A phalanx of straw men. Never mind about the energy needed to get that nitrogen from the air. He could perhaps persuade me to be optimistic about that, even though things aren’t moving too fast on that front. Water? Other energy needs? Why not go the whole rational hog, and press for the Müller solution. Move all agriculture to where it does best, and give it what it needs to deliver. You could grow all the food that 12 billion people would need, with double today’s meat consumption, in a fraction of the area currently occupied by agriculture (see maps in this paper).

I’m not going to dissect Ridley’s post point by point. It isn’t worth it, and Gary has already provided the excellent synthesis that Luigi craved. To quote:

Good farmers are never “organic”. They also aren’t conventional as they are characterized by “organic” growers. The caricatures are devised by “organic” advocates to demonize other growers in the hope of somehow elevating themselves. Good farmers are concerned with producing good food and doing good land management so that they and their descendants can earn a living farming in future. The production methods they use are evaluated by that standard rather than a set of taboos or ungrounded regulations. They are realists who will use any available method that helps them achieve their objectives.

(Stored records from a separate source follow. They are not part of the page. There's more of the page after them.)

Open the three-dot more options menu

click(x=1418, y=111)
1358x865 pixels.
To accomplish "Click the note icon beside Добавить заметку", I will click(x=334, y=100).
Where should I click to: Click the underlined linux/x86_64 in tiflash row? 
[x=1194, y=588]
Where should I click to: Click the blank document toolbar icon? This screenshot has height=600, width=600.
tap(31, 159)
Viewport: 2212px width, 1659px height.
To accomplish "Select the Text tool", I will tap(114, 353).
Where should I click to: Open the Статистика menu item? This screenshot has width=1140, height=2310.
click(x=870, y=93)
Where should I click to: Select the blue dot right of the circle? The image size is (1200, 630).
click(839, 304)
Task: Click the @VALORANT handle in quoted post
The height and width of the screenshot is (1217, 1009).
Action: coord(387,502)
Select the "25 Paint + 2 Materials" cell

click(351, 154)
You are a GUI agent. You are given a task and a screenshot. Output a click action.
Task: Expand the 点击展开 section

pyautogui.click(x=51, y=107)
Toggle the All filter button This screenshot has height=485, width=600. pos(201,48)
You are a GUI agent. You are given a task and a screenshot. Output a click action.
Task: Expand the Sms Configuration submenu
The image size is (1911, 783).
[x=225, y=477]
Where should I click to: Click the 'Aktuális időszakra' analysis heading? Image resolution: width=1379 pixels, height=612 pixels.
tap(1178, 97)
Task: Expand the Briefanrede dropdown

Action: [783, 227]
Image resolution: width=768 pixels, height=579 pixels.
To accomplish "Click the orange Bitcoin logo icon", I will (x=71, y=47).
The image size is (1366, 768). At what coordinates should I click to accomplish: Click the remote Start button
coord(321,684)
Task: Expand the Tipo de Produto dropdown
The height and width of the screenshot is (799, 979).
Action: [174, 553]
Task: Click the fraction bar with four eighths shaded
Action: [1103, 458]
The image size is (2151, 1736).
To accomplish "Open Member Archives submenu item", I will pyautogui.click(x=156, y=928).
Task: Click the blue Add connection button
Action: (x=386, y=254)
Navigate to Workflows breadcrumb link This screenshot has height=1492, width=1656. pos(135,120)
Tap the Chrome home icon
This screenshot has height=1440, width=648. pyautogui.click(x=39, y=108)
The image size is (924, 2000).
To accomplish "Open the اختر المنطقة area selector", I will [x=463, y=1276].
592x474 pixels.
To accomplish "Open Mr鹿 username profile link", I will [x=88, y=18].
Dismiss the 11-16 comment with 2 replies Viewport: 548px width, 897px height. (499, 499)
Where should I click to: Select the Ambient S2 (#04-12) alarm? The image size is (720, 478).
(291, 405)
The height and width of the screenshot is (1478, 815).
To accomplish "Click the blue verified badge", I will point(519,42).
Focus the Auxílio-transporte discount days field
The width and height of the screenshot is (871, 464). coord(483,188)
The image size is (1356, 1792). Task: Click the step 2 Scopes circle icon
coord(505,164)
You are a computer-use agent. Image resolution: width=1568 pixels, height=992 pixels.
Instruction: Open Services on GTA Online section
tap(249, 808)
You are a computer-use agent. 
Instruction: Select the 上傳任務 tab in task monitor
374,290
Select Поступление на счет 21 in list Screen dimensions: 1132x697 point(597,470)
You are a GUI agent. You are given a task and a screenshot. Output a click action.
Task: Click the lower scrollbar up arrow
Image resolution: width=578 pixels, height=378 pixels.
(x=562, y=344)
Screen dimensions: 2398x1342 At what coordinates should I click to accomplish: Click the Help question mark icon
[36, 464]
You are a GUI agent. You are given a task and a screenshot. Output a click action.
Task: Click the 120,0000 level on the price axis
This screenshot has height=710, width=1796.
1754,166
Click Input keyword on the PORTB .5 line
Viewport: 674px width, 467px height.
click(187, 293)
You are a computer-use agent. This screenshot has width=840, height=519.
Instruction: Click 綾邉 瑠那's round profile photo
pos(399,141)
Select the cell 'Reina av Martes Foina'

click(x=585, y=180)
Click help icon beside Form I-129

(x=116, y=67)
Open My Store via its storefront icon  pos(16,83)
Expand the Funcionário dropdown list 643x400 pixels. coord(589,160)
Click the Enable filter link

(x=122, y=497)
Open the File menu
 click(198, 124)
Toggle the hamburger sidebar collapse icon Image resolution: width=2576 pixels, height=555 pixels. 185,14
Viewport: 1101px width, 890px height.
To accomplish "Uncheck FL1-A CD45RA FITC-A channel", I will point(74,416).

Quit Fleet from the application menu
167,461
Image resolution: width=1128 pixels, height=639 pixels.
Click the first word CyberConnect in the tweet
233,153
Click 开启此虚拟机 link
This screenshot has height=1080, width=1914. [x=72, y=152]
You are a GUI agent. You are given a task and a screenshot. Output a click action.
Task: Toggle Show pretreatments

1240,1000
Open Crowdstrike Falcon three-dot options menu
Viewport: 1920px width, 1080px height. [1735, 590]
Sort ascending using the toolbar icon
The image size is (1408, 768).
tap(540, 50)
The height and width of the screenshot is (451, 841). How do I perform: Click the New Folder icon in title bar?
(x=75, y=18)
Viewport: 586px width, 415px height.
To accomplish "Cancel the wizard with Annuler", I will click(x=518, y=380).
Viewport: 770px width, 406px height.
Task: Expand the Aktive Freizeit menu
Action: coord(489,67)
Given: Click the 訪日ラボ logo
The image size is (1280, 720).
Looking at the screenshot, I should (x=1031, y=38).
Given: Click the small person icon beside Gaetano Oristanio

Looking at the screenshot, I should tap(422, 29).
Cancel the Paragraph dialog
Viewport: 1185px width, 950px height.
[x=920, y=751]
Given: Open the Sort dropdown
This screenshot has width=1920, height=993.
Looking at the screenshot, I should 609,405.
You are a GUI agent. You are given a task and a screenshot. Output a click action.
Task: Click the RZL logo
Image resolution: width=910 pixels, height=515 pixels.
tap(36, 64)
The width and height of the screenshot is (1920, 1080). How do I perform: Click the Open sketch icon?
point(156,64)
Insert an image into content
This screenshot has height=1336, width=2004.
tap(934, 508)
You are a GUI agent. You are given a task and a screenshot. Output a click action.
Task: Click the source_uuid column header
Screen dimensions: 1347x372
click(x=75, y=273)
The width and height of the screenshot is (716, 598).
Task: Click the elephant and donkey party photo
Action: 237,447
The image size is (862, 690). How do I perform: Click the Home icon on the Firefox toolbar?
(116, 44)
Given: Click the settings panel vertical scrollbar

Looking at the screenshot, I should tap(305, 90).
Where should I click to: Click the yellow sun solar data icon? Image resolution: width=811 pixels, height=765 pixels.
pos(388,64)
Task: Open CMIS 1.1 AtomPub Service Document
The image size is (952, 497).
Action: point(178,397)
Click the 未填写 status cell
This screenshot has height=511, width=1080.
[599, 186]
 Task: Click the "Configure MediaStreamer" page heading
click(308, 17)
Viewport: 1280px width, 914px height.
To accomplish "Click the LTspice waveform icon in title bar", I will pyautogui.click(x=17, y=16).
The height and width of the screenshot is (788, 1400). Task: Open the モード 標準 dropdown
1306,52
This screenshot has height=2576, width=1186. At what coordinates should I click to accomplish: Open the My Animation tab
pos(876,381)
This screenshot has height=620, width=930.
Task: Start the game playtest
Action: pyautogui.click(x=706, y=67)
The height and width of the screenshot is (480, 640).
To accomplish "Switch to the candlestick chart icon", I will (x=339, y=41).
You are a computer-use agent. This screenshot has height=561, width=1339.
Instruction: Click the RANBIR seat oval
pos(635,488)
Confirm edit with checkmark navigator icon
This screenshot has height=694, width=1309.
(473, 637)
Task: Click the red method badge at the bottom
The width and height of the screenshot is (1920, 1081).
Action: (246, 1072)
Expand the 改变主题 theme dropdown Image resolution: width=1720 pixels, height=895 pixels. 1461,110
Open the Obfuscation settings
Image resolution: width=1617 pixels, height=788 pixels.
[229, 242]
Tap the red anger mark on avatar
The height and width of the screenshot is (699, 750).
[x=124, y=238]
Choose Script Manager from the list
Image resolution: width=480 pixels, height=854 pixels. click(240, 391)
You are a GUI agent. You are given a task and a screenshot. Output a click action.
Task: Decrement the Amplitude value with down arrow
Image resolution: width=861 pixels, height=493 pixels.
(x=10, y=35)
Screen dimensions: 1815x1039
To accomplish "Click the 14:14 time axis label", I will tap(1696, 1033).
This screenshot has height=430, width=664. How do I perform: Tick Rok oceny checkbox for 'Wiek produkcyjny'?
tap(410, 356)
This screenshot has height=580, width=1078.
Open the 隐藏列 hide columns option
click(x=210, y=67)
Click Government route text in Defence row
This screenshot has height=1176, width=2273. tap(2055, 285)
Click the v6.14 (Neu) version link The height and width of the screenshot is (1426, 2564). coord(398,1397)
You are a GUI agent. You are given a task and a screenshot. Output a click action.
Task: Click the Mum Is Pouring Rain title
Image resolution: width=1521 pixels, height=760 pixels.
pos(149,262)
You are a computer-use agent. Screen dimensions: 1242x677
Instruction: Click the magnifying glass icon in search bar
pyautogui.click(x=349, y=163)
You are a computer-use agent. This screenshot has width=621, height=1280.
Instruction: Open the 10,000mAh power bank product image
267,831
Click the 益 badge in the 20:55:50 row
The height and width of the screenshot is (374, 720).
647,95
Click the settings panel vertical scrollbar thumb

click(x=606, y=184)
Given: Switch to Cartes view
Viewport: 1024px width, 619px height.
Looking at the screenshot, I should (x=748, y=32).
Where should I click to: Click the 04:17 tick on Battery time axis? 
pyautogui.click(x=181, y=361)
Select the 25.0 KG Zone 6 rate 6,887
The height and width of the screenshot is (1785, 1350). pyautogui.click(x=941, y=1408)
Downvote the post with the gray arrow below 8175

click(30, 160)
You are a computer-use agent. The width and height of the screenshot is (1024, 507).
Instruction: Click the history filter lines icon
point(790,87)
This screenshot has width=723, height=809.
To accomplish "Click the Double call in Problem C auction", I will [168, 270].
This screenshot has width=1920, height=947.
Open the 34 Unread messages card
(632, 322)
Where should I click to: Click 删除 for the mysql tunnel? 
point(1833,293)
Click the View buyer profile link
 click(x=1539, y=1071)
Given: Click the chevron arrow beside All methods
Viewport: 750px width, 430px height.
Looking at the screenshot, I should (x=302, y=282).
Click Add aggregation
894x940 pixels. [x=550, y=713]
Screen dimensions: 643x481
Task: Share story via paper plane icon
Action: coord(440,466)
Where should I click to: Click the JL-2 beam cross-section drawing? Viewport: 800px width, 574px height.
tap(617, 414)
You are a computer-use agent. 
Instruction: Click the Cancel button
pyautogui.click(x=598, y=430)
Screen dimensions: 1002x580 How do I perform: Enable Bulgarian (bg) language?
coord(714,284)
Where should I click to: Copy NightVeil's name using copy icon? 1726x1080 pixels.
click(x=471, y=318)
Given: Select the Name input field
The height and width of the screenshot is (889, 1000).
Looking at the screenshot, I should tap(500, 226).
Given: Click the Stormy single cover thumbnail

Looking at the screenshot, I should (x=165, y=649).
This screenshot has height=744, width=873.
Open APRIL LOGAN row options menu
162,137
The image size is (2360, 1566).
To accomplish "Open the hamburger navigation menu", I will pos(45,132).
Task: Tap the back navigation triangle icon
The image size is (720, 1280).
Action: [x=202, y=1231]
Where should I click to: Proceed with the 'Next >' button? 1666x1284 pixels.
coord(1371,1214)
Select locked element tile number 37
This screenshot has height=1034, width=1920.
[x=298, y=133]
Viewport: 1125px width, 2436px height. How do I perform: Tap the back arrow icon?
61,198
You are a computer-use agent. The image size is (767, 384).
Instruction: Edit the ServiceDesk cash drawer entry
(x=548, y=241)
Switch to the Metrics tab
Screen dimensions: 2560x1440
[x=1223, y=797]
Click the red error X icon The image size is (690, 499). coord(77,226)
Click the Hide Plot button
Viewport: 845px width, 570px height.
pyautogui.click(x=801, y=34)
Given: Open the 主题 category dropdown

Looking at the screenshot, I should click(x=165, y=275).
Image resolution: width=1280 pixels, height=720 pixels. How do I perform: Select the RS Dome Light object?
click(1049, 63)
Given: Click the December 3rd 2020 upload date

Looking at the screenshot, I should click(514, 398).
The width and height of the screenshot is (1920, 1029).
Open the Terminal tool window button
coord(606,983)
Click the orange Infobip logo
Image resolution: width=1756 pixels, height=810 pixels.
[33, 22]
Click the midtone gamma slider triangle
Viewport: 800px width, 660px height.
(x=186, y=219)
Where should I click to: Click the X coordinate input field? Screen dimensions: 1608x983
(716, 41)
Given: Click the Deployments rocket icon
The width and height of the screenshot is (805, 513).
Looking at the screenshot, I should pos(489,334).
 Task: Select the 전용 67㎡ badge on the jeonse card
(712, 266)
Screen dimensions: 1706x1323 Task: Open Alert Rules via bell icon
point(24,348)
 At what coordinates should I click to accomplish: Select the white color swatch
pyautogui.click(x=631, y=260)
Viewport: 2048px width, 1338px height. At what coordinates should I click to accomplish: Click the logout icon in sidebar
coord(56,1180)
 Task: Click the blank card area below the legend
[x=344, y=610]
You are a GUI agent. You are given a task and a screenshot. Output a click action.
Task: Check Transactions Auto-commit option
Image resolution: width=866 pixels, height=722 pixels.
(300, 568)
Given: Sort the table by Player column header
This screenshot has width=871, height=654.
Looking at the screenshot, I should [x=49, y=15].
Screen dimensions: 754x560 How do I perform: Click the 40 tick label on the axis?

To which I would add that it isn’t only the organic farmers who demonize others. Bagmen for conventional agriculture are just as capable of demonization, as Ridley so eloquently demonstrates. But I’ll give Gary the last word, for now.

There’s a lot of room for improvement. We can get very much better at agriculture. The sterile conflict between “organic” and other growers does not help. We need to move beyond organic to a more reality based agriculture that is grounded in knowledge rather than superstition.